Le parti pris aveugle des Américains pour “Israël” transcende les lignes partisanes et les deux chambres du Congrès, et s’étend aux institutions de l’État profond.
Un article de Thomas Friedman pour le New York Times, révélant l’intention de l’administration Biden de réévaluer ses relations avec “Israël”, a déclenché une vague de controverse dans les cercles politiques et médiatiques palestiniens et arabes.
Diverses interprétations, scénarios et attentes ont vu le jour, allant de ceux qui rejettent l’idée de tout conflit ou désaccord entre les deux alliés stratégiques, à ceux qui annoncent une rupture imminente de ces relations. Entre ces deux extrêmes, on trouve une variété d’interprétations et d’expériences de pensée dans toutes les directions.

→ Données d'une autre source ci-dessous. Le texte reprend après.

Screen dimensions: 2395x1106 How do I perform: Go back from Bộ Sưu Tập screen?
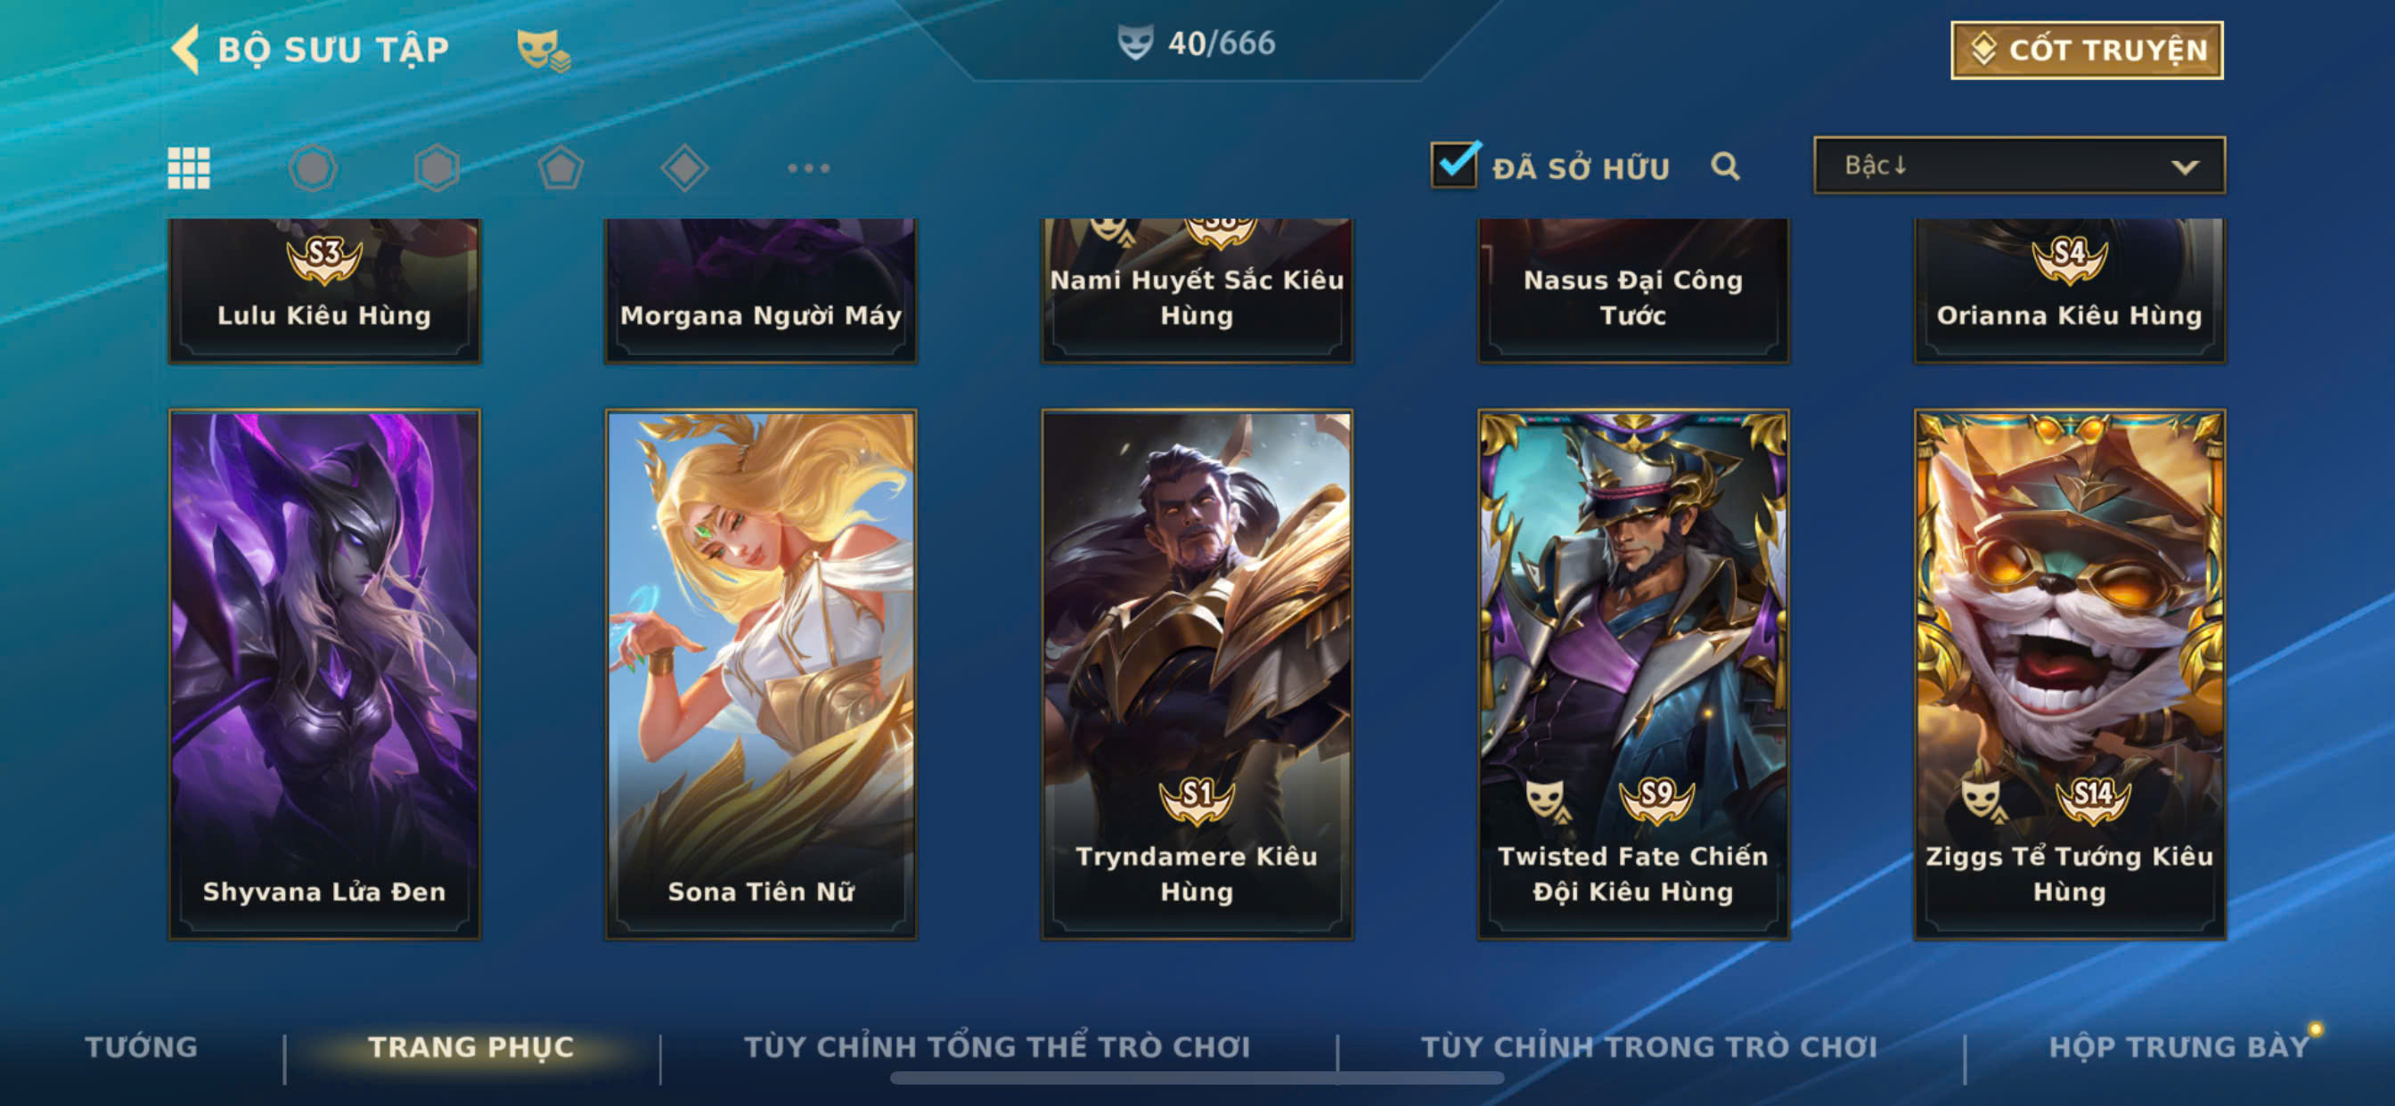(x=186, y=49)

De mon point de vue, il est nécessaire de réaffirmer les principes sur lesquels reposent les relations américano-israéliennes, sans nier ni minimiser la gravité des changements qu’elles peuvent subir en surface ou en profondeur.

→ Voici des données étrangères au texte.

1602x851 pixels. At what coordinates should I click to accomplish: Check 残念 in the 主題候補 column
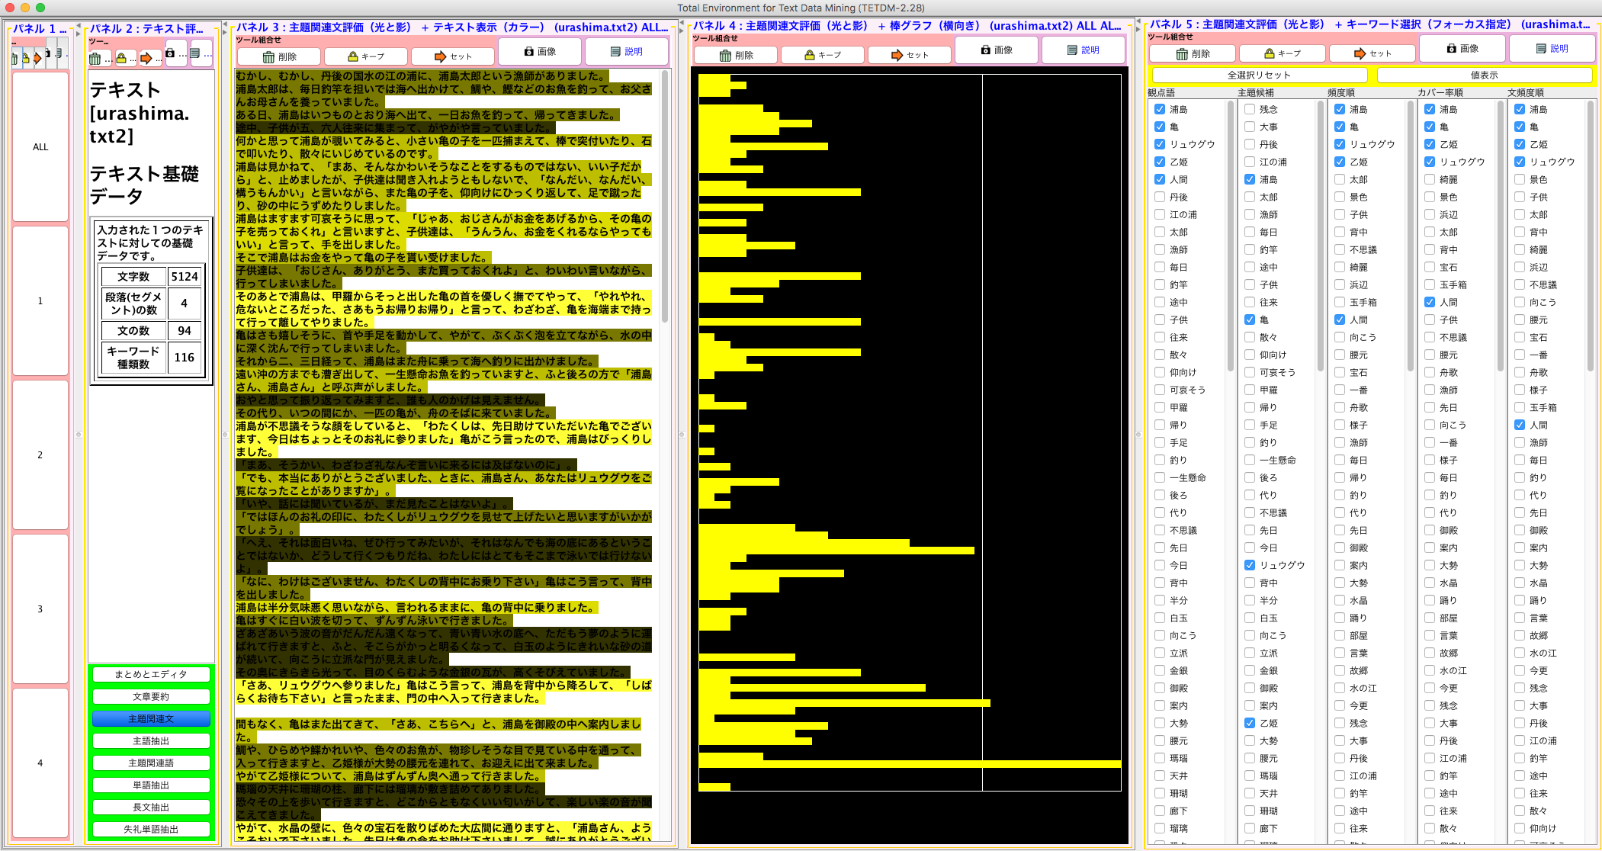click(x=1250, y=109)
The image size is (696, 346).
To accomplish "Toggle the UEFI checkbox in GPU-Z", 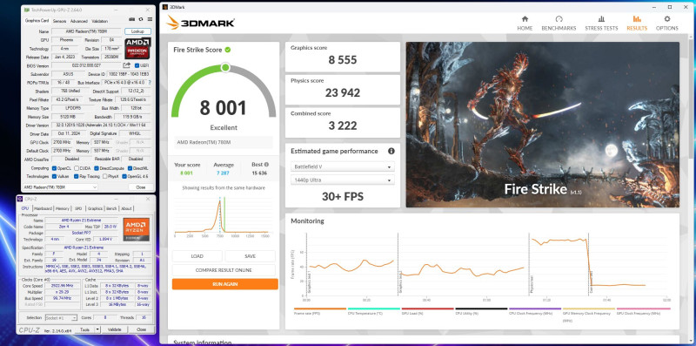I will tap(137, 66).
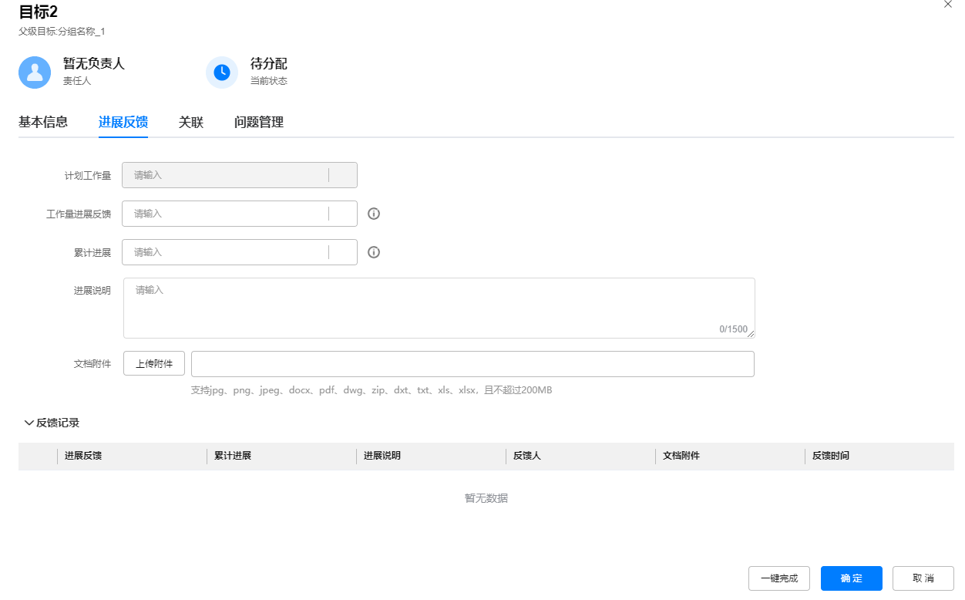Collapse the 反馈记录 section chevron
Image resolution: width=965 pixels, height=600 pixels.
(x=29, y=423)
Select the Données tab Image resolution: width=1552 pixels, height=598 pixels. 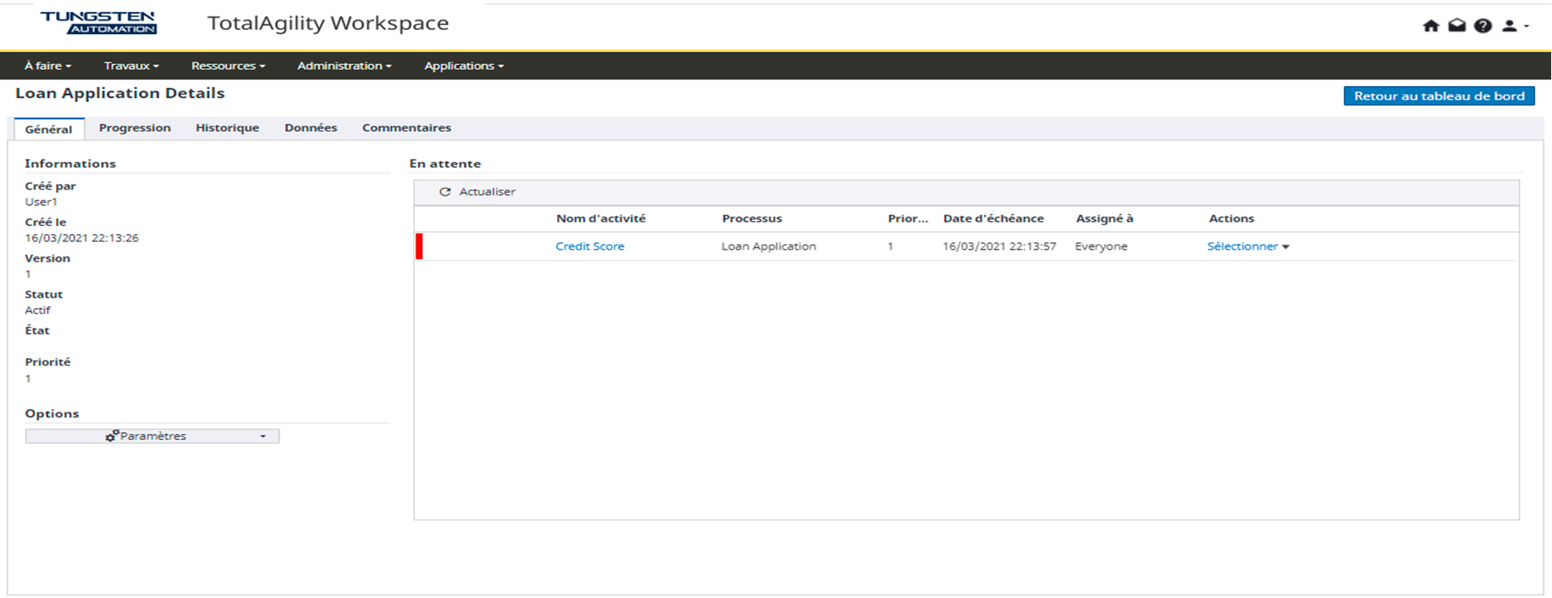click(x=310, y=128)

Premièrement : Il est difficile d’accepter l’hypothèse selon laquelle les relations entre les Etats-Unis et Israël seraient fondamentalement basées sur un système de ” valeurs partagées “, dont certains pensent qu’il constitue la base de cette alliance stratégique et qu’il a motivé les Etats-Unis. Une adhésion aveugle à “Israël” dans toutes les conditions et circonstances. Le récit des “valeurs communes” est une marchandise qui a perdu de sa valeur et que plus personne n’achète dans notre région. Ceux qui continuent à le promouvoir après toutes les expériences que nous avons vécues le font soit par intérêt personnel, soit en fermant les yeux sur la vérité.
Pour preuve, nous citons le fait que Washington a soutenu “Israël” et s’est battu à ses côtés au cours des différentes étapes des sept dernières décennies, et qu'”Israël” s’est engagé dans l’agression, le massacre, l’expansion des colonies et les pratiques racistes avec la protection et l’encouragement de Washington. Tout cela sous le prétexte ridicule du “droit d’Israël à se défendre”. Il n’a pas suffi à Washington de fournir un soutien militaire et technologique à “Israël”, puisqu’il en est le premier bénéficiaire. Il a également fourni à Israël – qui se targue d’être un “État-providence” – une aide financière et économique qui n’est égalée par aucun autre partenaire ou allié des États-Unis, tant en termes absolus (au moins 4 milliards de dollars par an) qu’en valeur relative (par habitant).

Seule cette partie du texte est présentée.